On établit souvent des rapprochements entre la Franc-Maçonnerie et l’alchimie. Comme pivot de ce parallèle, on trouve en général le principe de l’individuation. Ces deux pensées ont encore de nombreux autres points communs, comme par exemple l’importance de la langue et le symbole ou encore l’obligation du secret, compte tenu des avantages et des défauts de celle-ci. Un autre élément renforçant ce parallélisme – bien que moins connu que le précédent – à savoir l’édification des cathédrales au cours des XIIème et XIIIème siècles, avec tout le savoir qu’elle impliquait est constitué par la réalisation des fenêtres gothiques avec leur magie de couleurs.

Ces deux disciplines partagent la dénomination d’ »art royal ». Pour Platon, cette dénomi­nation équivalait à « philosophie ». En 1723, James Anderson parle dans ses « Constitutions » d’un « art royal ». Et, dans la littérature alchimique, le but recherché est souvent évoqué  sous la dénomination de « royaume céleste » que chaque homme devrait s’efforcer de créer  en lui-même. Mais, finalement, qu’est-ce qui rend cet « art » à ce point royal ?

Une culture des sens

L’ « art royal » représente en définitive l’accomplissement d’une performance magistrale. Des outils abstraits tels que l’orientation dans le monde, l’illumination de l’existence et la prise en considération de la dimension spirituelle traduit cette tâche sous des formes con­crètes. La Franc-Maçonnerie aussi bien que l’alchimie disposent toutes deux d’une esthétique hautement développée. En pratiquant l’alchimie, on est confronté à une langue suggestive pleine d’allégories et d’allusions. La devise « Comme en haut, ainsi en bas », reflète ce prin­cipe de manière presque plus exhaustive. Cette force d’expression a fasciné des romantiques tels que James Joyce ou des surréalistes tels André Breton. Les auteurs alchimiques spéculent sur des images intellectuelles, sous forme de sens mettant le cerveau en éveil. Une compré­hension visionnaire compte pour eux beaucoup plus que la compréhension littéraire. La langue textuelle est, à leurs yeux, comme dans la légende de la Tour de Babylone, désavouée et impose à l’esprit des formes, sous l’emprise de sa grammaire, par trop étriquées. Dans les écrits alchimiques, des images sont souvent opposées au texte, elles sont finalement beaucoup plus parlantes que celui-ci, par suite de leur richesse en métaphores. Certains documents al­chimiques font même parfois abstraction de tout texte et reposent uniquement sur la force d’expression de l’image.

Mais la Franc-Maçonnerie est, elle aussi, un art de nature linguistique et symbolique. Des rapports spirituels y sont exprimés sous des formes concrètes et simples.

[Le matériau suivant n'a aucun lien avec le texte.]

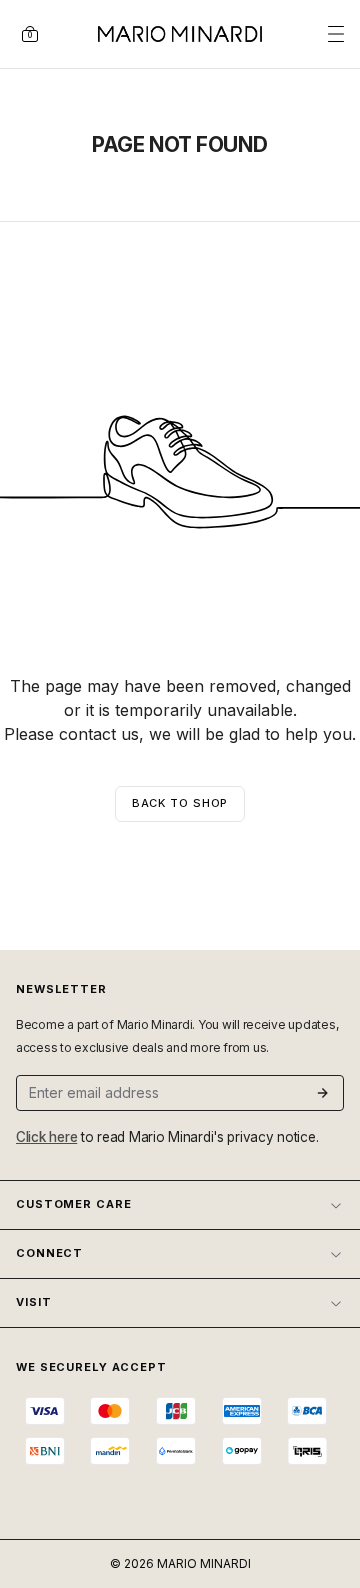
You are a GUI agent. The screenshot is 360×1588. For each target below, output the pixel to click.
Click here (46, 1137)
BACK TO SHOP (180, 803)
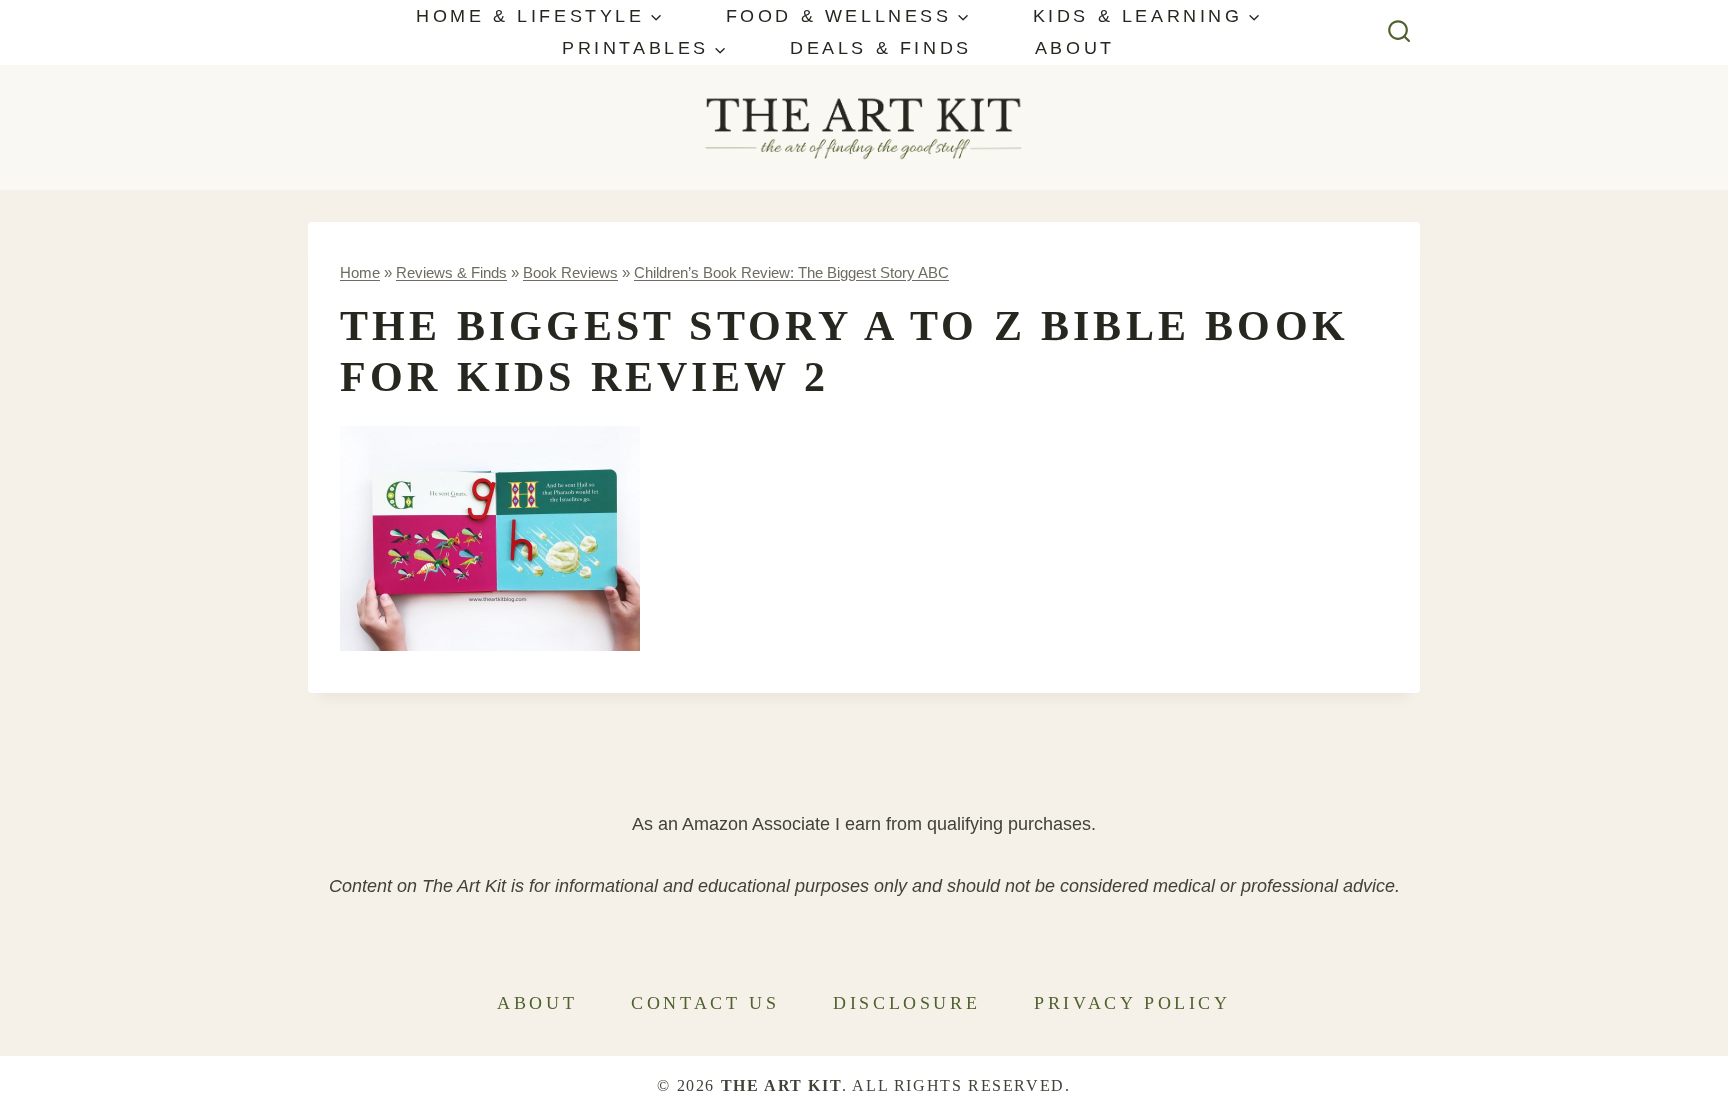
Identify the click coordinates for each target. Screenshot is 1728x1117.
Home (360, 272)
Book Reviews (570, 272)
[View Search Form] (1399, 32)
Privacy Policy (1132, 1003)
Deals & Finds (881, 48)
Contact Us (705, 1003)
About (1075, 48)
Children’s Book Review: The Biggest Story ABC (791, 272)
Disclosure (906, 1003)
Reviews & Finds (451, 272)
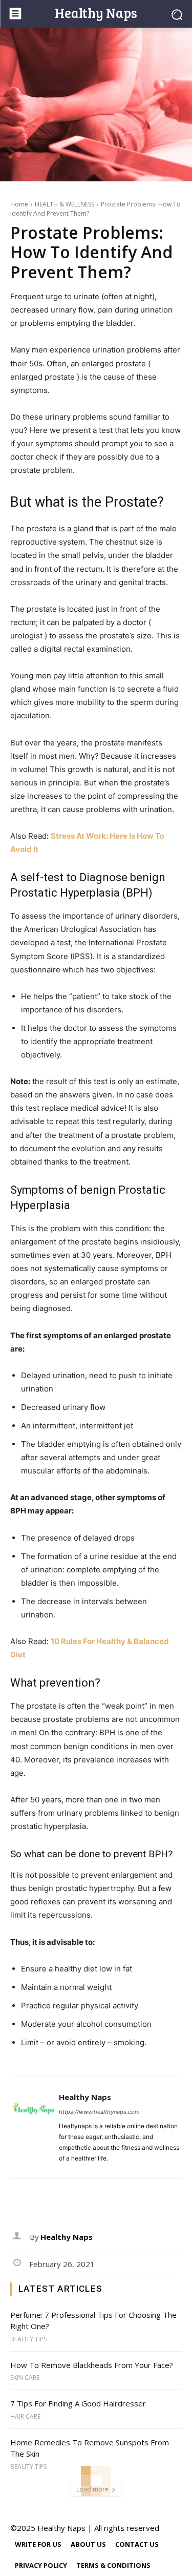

La symbolique a toujours un avantage sur un point de vue rationnel : elle a un supplément de sens, du fait même que celui-ci est compréhensible du premier coup, sans parler de celui que l’on peut exprimer. Ceci contribue grandement à la force psychagogique de la Franc-Maçonnerie.  Ce rapport est à nouveau sensible à chaque Tenue.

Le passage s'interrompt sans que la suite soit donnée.